◆ Text block
Hacker News new | ask | show | jobs
by perching_aix 5 days ago
This "they just predict the next statistically most likely token" is such an handwavey and willfully misleading explanation, it's unreal, and I'm so fucking tired of seeing it so incessantly repeated. It's beyond asinine.

You know it perfectly damn well that a typical person's idea of statistics is not some insanely high cardinality stateful prediction, but a "well a coin toss is a 50:50, and a lottery win is a 1:100000000". You also know it perfectly damn well that as a result, people will just think that all the sentences chatbots ever produced to them were then just somewhere in the massive training set, letter by letter. This insinuation is often even explicitly appealed to.

And that picture is outright false. It's a statistical process, yes, so saying that it does what it does by "just doing statistics" is gonna be a generally correct description, but that's not at all inquisitive to how exactly does it do it, nor is it the zinger you think it is. If you did the aforementioned, you'd just get milquetoast nonsense, like you can see in the countless Markov-chain primers. And while the models do have a lot of the training set lossily captured, they do also absolutely generalize (that's how they can do that lossy compression), and you can quite literally find representations of those generalizations in them, and also see them activate.

It's like summarizing how any program works by just saying "well it just manipulates ones and zeroes". Not very informative, is it? Or how programs are written by just programmers sitting in a cushy office, ryhtmically pressing keys on a keyboard. Not a very fair or insightful description, which you'll know if you've done any amount of programming in your life on your own. Extends to all other white collar jobs too.

It's also not even true in the most literal sense: models can and do absolutely choose a less than maximally likely next token, that's what the various decoding parameters are for. "Maximally likely next token" further conviently skipping over how that likelihood is established in the first place, i.e. the literal point of the question, going in a cute little circle.

I'm so over this "stochastic parrot" bullshit.

1 comments

I don't even try anymore. The people who still parrot the stochastic parrot bit this late in the game will simply never understand it.
LLMs predict next token one at a time. (Stochastically.) Literally. It's what they do. That's how they literally work.

If you don't believe me, download llama.cpp and see for yourself.

P.S. I write inference backends in C++ every day. The gall of people like you who figured out how to prompt Claude and think they're hot shit now is simply unbelievable.

I help write optimized CUDA kernels for proprietary hardware. They may "literally" work this way, but that is quite besides the point.

If you don't see why then you have exactly demonstrated my point in how practitioners like you simply lack the foundational understanding in philosophy, information theory, human consciousness, human cognition, neuroscience, necessary to bridge this conceptual gap.

(Rather, it is that we know so little of how consciousness or what intelligence even is, that we cannot possibly use first principles to preclude LLMs from possessing these qualities)

◆ Assignment A
Rewrite the paragraph of the thread about next-token prediction that begins "It's also not even true in the most literal sense" as a short bulleted list that keeps its main points.
◆ Assignment B
Extend the thread about next-token prediction with a further reply that follows its final parenthetical remark.

◆ Data for review
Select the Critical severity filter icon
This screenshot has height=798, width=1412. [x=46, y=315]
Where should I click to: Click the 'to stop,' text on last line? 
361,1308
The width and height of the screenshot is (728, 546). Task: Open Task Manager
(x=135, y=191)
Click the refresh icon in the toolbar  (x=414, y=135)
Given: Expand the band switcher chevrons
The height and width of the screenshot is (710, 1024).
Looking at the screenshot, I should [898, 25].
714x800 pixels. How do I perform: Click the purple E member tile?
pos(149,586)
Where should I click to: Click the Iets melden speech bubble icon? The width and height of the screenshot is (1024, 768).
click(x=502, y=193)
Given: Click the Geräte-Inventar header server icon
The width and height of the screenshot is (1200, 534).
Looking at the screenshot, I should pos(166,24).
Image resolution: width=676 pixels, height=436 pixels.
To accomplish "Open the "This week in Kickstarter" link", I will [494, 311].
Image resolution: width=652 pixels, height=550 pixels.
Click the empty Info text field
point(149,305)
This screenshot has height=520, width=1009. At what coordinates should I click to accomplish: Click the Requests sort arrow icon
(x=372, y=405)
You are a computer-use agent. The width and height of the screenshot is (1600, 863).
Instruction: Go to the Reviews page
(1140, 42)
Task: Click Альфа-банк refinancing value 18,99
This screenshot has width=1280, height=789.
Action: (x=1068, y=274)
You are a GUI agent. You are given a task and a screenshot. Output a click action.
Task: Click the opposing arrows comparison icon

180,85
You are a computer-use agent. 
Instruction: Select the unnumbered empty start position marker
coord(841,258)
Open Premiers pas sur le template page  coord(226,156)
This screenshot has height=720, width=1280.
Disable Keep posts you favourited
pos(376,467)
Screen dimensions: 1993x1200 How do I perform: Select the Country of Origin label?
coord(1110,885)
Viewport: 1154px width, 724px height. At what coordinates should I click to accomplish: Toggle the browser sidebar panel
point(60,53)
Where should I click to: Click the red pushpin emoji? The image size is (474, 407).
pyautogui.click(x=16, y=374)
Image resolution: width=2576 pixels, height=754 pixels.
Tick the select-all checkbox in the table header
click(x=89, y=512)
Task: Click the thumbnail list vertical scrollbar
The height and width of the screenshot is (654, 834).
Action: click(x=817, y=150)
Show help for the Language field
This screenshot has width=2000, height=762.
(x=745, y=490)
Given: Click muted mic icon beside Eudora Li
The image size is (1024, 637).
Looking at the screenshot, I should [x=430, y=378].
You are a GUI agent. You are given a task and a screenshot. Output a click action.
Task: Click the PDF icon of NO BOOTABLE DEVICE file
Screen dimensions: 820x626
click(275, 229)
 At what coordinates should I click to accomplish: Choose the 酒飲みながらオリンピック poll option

◆ Written answer A
- The claim is false even taken literally: models can and do choose a next token that is less than maximally likely.
- That is what the various decoding parameters are for.
- The phrase "maximally likely next token" also skips over how that likelihood is established, which is the point of the question, so the explanation goes in a circle.

◆ Written answer B
You don't understand the argument, so you keep repeating first order mechanistic observations that are irrelevant. If you don't want to understand the argument, don't be surprised when people refuse to engage with you, especially when it's evident to those more knowledgeable the position you hold is the ignorant one.

So you work on inference engines, and don't see at all what'd be hilariously disingenuous and reductive about describing how LLMs operate as "just parroting the most statistically likely next token"? It is literally* what they do, yes. And only literally, with a big asterisk of "non-colloquial meaning" after the word "statistically". Like how "significant" means something pretty different, albeit related, in academic writing vs everyday speech.

It's equivalent to professing how you just make apple pies from scratch, while your first step is to always reinvent the universe.

You're further magically blind to this operational fact being weaponized as a trope for furthering anti-ai sentiment (i.e. that it's a political dogwhistle at this point), and to thus you participating in that every time you repeat it?

* Ignoring the decoding caveat I already mentioned, along with the countless ways they're steered. There isn't jack that's likely about some of the responses they produce, and intentionally so. Including the whole chat partner act.

Look at his comments here.

Safe to say there's a cognitive block and until he tries to approach this topic in good faith he'll simply never understand. Lol.

https://news.ycombinator.com/item?id=48429027

It's so beyond tiresome. It's a classic case of someone being technically correct, and abusing the gap between that, and what people actually gather from it, for sentiment manipulation (willfully or otherwise). And I have a pretty hard time believing at this point that it's the otherwise.

I really don't know what's so interesting about auto-complete or next token prediction that it captures these people's attention so much. They're so blatantly not the salient quality to these products that is of interest to the common discourse, it's just baffling.